STATED EXERCISE: Please pull out the rows unchanged, starting at the line that contains "Task: Click the tweet text about fairy wren" and continuing through the end of the rows, and leave the pictures out of your answer.
* Begin MATERIAL PROVIDED *
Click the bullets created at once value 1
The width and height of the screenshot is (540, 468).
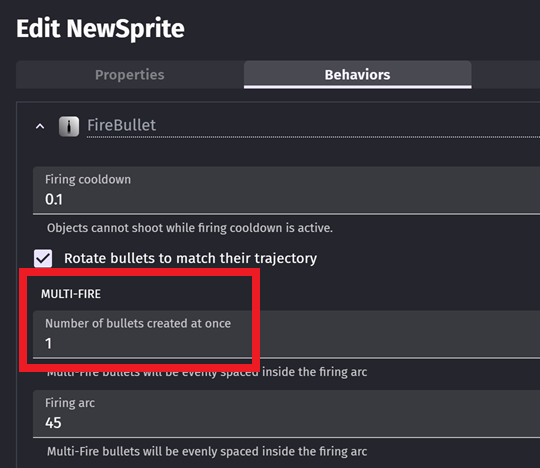49,344
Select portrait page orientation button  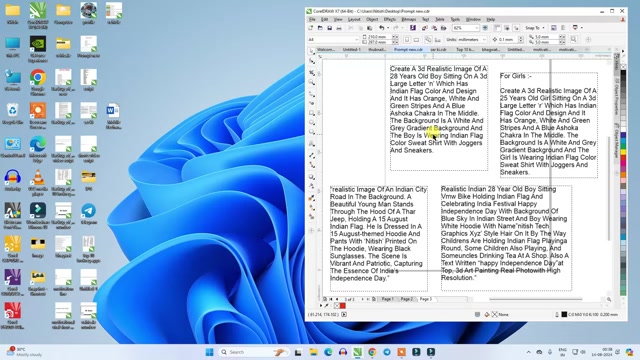coord(407,40)
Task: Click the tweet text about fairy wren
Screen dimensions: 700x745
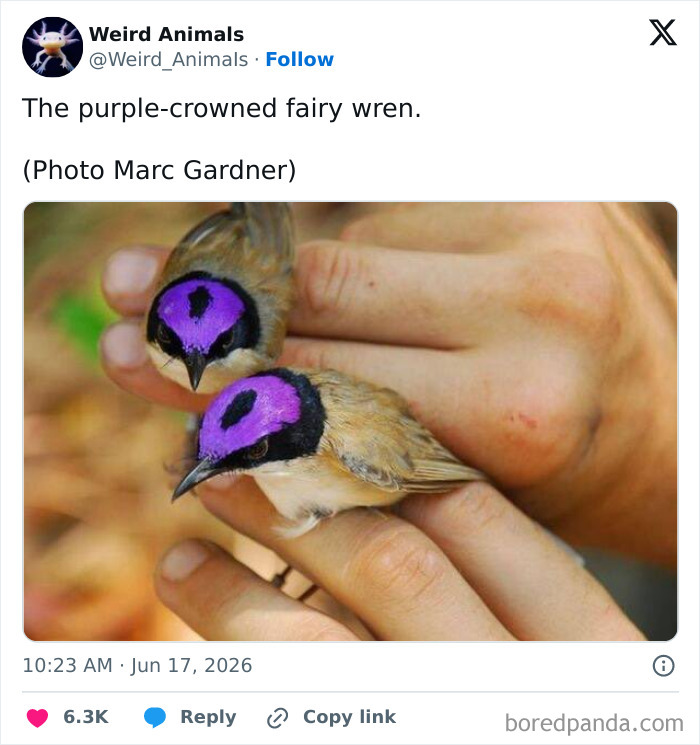Action: tap(221, 109)
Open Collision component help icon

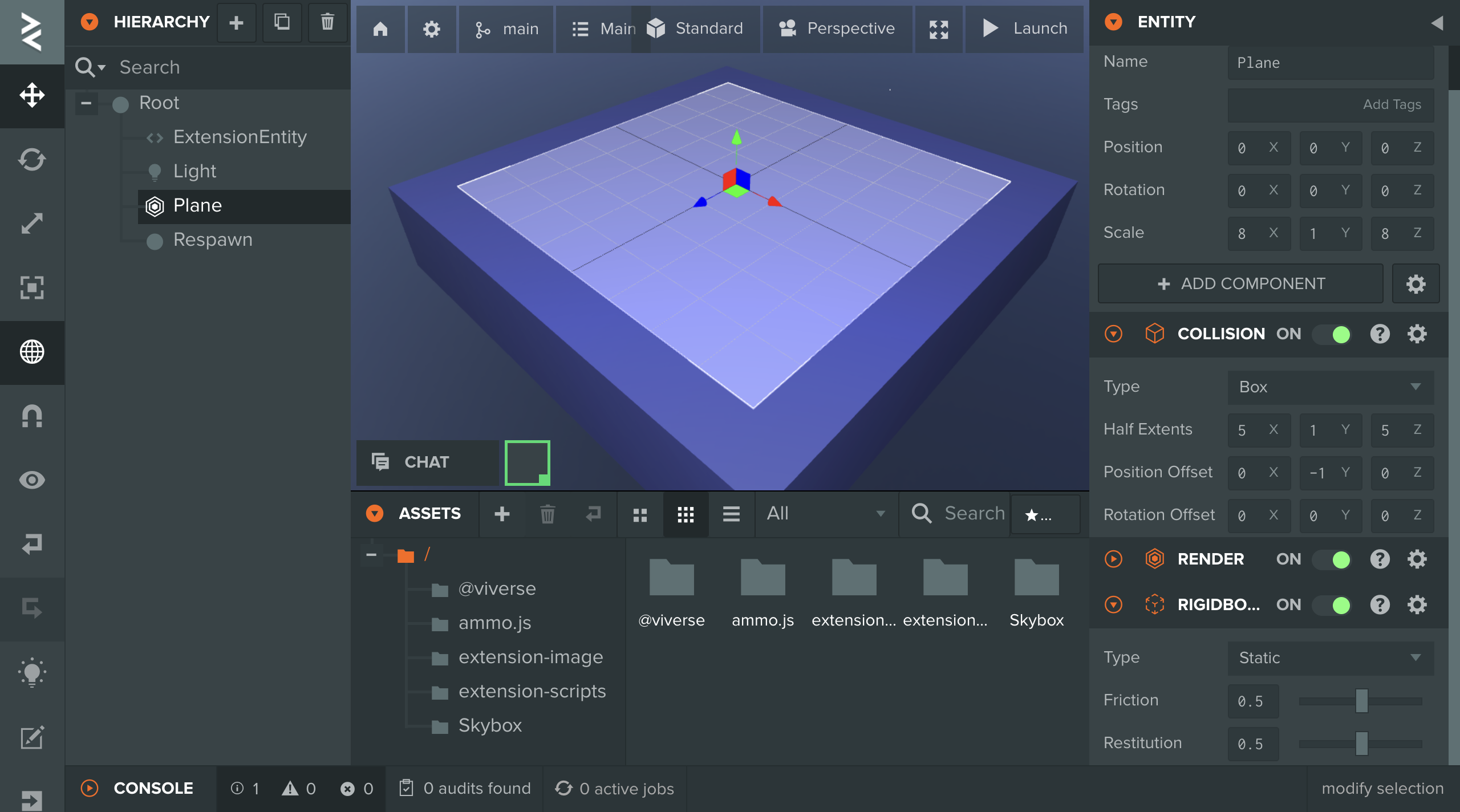coord(1380,334)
* End MATERIAL PROVIDED *
FINISHED EXERCISE:
Task: Click the tweet text about fairy wren
Screen dimensions: 700x745
Action: tap(221, 109)
Open Collision component help icon

coord(1380,334)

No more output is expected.